Yes, I had a look at the paper, and just as I suspected it uses the Computer Language Benchmarks Game (CLBG).
As a game it may be fun, but as a set of benchmarks they're worthless. Some compilers have been optimized to score well on those benchmarks, and some haven't. Change the problem set to something different and you may get a completely different set of rankings.
The rules of the CLBG requires that your entry must follow the idiom of the original problem exactly, without being adapted for how another language may actually work. This means that languages which favour approaching problems in a different way are inherently disadvantaged.
Many benchmarks that you find on the Internet are actually samples which were written specifically to show off features of a specific compiler. If you've just written a cool new feature into your compiler, then you need a benchmark which shows it off at its best. That has little relevance to anything which isn't very similar to that benchmark however.
These benchmarks represent a very specific problem domain, one that is probably best suited to C, or in some cases Fortran. If you have a problem like that, then write it in C or Fortran, that's what those languages are intended for. If you are writing a server application for a web site or a line of business application, then write it in a language which is suited for that.
There was a project at Google some years to write their own JIT compiler for Python, called Unladen Swallow. They used the CLBG benchmarks as their development benchmarks, and worked for months on the JIT compiler. When they were done they proudly announced how according to CLBG benchmarks their work was now 'x' times faster. The new JIT compiler was then rolled out to testing prior to deployment.

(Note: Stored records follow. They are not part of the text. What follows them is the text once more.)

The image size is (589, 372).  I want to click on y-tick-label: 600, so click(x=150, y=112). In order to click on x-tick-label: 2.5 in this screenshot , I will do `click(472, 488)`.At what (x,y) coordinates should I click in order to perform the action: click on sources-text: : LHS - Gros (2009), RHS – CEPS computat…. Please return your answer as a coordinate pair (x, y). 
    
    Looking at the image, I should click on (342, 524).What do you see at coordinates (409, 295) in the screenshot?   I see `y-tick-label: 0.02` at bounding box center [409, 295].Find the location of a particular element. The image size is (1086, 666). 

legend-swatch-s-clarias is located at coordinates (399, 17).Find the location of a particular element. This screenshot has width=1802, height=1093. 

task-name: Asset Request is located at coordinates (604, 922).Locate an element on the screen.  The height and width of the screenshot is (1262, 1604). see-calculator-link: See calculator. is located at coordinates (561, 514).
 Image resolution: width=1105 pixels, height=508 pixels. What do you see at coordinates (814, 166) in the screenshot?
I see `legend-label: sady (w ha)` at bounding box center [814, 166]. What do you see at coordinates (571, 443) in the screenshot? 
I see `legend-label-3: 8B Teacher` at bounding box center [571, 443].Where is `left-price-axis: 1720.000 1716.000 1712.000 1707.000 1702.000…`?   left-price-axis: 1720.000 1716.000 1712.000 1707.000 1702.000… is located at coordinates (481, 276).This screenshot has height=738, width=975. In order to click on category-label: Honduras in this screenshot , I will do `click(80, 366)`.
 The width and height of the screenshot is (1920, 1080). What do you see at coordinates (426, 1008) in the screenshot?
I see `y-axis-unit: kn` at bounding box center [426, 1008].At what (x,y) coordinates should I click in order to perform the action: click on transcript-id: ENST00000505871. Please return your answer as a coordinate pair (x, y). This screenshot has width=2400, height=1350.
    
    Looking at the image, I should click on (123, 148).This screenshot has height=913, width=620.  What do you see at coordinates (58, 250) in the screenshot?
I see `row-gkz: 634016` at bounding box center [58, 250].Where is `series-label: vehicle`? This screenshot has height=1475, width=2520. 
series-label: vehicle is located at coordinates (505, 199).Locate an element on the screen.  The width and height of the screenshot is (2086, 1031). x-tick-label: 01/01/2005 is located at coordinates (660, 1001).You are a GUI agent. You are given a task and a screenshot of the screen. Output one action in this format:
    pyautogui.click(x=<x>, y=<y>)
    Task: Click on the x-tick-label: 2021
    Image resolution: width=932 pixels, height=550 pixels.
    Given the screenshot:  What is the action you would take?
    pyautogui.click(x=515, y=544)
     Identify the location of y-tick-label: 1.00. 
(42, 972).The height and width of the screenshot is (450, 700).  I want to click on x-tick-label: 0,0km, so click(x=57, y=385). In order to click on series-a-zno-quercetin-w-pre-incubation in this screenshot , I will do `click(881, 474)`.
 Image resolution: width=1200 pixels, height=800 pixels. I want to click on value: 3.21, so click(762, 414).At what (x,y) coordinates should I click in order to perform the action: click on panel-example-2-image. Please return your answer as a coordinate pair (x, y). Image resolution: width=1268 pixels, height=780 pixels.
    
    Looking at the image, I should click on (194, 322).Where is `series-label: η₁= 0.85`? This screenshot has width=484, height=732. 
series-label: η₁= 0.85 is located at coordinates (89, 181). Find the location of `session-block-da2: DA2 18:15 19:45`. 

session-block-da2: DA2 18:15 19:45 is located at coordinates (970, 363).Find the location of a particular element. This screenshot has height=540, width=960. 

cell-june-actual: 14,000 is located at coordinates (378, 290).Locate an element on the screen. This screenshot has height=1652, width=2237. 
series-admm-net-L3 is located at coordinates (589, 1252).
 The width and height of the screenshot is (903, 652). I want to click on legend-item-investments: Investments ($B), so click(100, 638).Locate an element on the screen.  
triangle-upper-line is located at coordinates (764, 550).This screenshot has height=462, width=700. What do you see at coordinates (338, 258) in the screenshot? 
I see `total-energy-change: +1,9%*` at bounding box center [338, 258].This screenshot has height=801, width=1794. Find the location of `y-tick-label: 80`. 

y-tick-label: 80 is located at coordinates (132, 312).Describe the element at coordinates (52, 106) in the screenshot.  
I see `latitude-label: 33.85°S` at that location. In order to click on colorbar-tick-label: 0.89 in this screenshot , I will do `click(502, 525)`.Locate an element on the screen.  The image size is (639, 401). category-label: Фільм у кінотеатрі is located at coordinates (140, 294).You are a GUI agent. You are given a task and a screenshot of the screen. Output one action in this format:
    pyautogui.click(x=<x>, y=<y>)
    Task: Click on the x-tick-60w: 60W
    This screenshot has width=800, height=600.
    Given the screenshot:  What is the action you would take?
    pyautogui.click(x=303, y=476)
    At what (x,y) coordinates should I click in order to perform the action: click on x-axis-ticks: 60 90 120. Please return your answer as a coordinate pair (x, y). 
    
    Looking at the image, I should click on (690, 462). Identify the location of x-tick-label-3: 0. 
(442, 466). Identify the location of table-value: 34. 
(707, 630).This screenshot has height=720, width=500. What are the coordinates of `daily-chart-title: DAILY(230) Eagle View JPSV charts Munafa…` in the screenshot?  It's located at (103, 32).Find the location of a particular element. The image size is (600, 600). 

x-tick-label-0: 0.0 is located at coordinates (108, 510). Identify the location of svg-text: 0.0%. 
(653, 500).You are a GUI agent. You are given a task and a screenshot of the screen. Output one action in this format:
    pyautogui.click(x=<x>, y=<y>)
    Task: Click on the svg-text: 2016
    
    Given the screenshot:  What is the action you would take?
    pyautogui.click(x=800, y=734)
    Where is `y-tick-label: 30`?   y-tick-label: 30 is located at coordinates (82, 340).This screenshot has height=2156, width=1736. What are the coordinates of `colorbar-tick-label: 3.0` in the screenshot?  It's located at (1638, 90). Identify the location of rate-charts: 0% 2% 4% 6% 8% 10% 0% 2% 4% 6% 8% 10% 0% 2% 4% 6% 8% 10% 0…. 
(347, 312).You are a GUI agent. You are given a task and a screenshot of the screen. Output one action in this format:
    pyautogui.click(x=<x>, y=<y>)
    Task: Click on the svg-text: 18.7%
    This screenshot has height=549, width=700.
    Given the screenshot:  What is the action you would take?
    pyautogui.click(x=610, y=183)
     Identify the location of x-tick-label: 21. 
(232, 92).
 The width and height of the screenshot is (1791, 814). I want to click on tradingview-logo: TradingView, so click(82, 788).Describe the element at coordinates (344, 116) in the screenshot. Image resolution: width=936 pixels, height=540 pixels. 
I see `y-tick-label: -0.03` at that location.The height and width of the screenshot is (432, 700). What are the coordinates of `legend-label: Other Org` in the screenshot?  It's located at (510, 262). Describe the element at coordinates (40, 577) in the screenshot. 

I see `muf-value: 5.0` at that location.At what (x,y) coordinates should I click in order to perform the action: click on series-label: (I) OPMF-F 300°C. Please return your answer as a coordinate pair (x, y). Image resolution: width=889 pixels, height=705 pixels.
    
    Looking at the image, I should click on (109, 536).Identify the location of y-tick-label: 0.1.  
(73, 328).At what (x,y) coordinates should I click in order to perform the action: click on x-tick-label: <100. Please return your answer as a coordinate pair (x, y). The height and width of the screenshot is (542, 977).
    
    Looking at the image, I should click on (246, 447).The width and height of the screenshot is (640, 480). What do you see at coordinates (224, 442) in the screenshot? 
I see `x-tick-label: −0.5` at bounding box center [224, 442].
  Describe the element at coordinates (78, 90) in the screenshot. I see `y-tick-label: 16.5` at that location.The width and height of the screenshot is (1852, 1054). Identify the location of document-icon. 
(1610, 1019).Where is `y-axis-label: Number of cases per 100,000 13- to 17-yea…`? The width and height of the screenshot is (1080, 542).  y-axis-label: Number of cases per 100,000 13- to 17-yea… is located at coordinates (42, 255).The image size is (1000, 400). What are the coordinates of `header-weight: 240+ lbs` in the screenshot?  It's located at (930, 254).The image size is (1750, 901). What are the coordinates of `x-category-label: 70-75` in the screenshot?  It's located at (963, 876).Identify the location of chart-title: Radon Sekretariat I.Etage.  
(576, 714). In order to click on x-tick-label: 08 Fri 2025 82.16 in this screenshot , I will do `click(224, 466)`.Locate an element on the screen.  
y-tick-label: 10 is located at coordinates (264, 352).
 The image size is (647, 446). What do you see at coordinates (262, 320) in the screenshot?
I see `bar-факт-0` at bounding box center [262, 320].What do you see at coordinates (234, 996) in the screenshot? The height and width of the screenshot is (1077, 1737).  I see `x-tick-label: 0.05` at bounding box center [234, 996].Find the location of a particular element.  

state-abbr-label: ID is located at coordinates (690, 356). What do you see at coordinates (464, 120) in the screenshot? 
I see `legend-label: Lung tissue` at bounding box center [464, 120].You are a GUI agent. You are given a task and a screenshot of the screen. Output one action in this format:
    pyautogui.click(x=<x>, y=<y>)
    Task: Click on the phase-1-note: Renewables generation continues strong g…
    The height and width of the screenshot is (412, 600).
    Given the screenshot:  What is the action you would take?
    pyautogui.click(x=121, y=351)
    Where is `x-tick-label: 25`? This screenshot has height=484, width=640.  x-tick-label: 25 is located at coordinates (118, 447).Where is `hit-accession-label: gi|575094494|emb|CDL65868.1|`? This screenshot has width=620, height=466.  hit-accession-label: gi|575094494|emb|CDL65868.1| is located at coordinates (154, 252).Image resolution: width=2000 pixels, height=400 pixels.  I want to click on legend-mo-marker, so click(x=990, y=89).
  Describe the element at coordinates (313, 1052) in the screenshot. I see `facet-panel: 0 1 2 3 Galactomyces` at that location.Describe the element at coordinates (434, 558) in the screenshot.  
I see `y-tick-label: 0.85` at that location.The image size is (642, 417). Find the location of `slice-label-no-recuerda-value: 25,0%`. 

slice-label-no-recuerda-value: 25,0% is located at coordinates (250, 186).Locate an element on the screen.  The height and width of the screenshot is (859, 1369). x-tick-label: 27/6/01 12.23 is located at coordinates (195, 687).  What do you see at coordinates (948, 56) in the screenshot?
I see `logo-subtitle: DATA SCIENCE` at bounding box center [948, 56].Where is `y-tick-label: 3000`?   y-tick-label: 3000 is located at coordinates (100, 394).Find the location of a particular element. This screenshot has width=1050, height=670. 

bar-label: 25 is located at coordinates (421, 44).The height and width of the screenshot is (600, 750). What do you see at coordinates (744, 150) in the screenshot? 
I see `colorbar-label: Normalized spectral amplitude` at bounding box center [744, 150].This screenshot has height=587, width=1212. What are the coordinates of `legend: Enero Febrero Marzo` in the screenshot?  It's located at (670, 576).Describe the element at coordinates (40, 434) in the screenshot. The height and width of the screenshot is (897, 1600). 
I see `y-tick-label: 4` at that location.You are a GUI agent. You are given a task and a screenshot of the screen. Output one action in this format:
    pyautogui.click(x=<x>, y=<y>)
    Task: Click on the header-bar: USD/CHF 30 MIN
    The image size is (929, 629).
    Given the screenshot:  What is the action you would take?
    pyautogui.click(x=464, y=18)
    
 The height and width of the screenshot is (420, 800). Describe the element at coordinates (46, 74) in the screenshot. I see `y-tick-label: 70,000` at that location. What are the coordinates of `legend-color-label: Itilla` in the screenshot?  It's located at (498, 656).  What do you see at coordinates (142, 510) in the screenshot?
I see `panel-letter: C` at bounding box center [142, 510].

It was rapidly kicked back. The JIT compiled version was not 'x' times faster, it was 'y' times slower. By optimizing it for CLBG they ended up de-optimizing it for real world problems.
The big lesson learned from that was the need for more realistic benchmarks. These were created by using large chunks of actual applications as well as synthetic benchmarks, and this is the approach used by more successful Python JITs such as PyPy.
Unfortunately for people trying to compare languages, realistic benchmarks are not readily portable across languages, and nobody else is motivated enough to write ones which are.
The only realistic approach is to know several different programming languages and know which one is best suited to which application. Even better, learn how to use them together so that you can use C and python together in those situations where you need features from both.